To be an adventure fellowship is, in a very real way, to cede a great deal of control over your product fill to your customers. Look at how many state of things Microsoft has tried to eliminate more kind of old software or hardware support from a product, only to change that plan because of customer outcry. Intel tried for many years prior to the iMac to advance USB over serial, parallel, and PS/2 ports to no avail. Why? Because these are enterprise companies, and they cannot afford to do anything their customers don’t approve of. You want to know why Microsoft business software seems to be nothing but an ever-growing collection of features? I’ll lay money now that 99 percent of new features in any Microsoft product reach directly from customer beg for. If a GE or a GM wants, they get.

Ask yourself when was the last time Microsoft, or IBM, or HP came out with some product that no one expected. Or if they did, was it built in a way no one thought about? Go ahead, think hind part before that, I’ll get more coffee.

Done?

Right, it’s pretty rare. Yet that’s almost de rigueur toward Apple. The company literally makes a living abroad of surprising people, of ignoring common reach instead of something different and usually better. That’s been a fantastic business plan for Apple, if it be not that would it work for an enterprise company? If Microsoft tried that, its big customers would be attacking Redmond with torches and pitchforks.

Here’s the simple truth: Enterprise hates surprises. It’s not what they neglect. Enterprise wants predictability. They want to know when, what, how much, and that it give by will be all new and cool, yet vary nothing. (Yes that’s contrary. Have you ever tried to use “Enterprise Software?” Winning usability awards is so not happening there.) And they distress to know everything in detail a year ahead of time. Can anyone seriously imagine how lengthy Apple would survive under that gauge? Right, not in extent.

The reason why Al Shipp’s retirement isn’t the end of Apple as each enterprise company is because in that place was not at all a beginning of Apple as an Enterprise company. Apple sells to enterprise companies. Apple has products that can work in essay company networks. But that’s not the same as being an enterprise company. At best, Apple is a Small-Medium Business, or SMB, visitor. Its products, at least in the non-educational fields, are at their sweet spot in companies where a thousand users is huge. That’s not to say Apple’s products can’t scale bigger, but it’s not the company’s primary focus.

That’s not to say Apple gets a pass without ceasing more of the stuff it does that’s annoying, bewildering, or righteous plain stupid. Delaying surety patches without even minimal notification to customers as to wherefore? Stupid. Dealing with Apple’s effort teams is win and miss far more than it should be. If you have a good one, it’s a fantastic experience. If you don’t… convenient, I’ve dealt with the pair ends, and the not-good side is in reality not-good. For a company that makes excellent communication tools, Apple is sometimes not in such a manner good at it.

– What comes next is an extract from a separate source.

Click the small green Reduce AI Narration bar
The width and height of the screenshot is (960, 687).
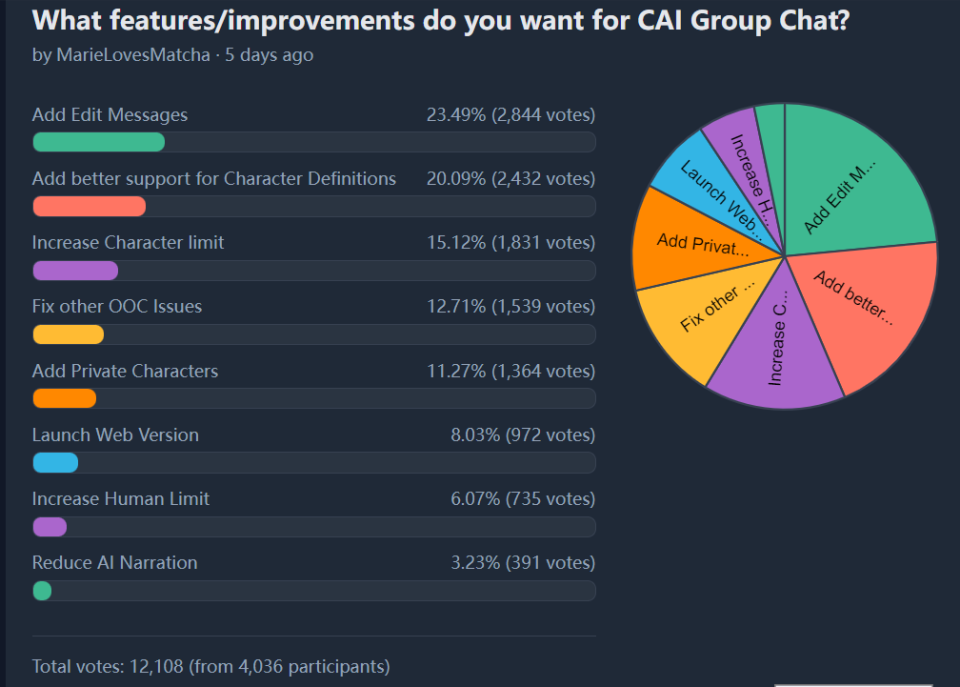42,591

There are areas where Apple could be more responsive to its customers in the business world, at all levels, without becoming each enterprise company or changing the fundamentals of its (very) successful business practices. But that’s not the same as becoming an enterprise company. That’s just working better with your customers.

So yes, Al Shipp’s departure does look bad, but I submit that it only looks really bad if you had an unrealistic view of Apple as a company. Sure, I’d prefer a centralized peculiarity of control for essay sales, but the dismantling of that does not mean Apple is abandoning business products and nourish, because you can’t end what you never began.

[John C. Welch is a senior systems administrator for The Zimmerman Agency, and a long-time Mac IT pundit.]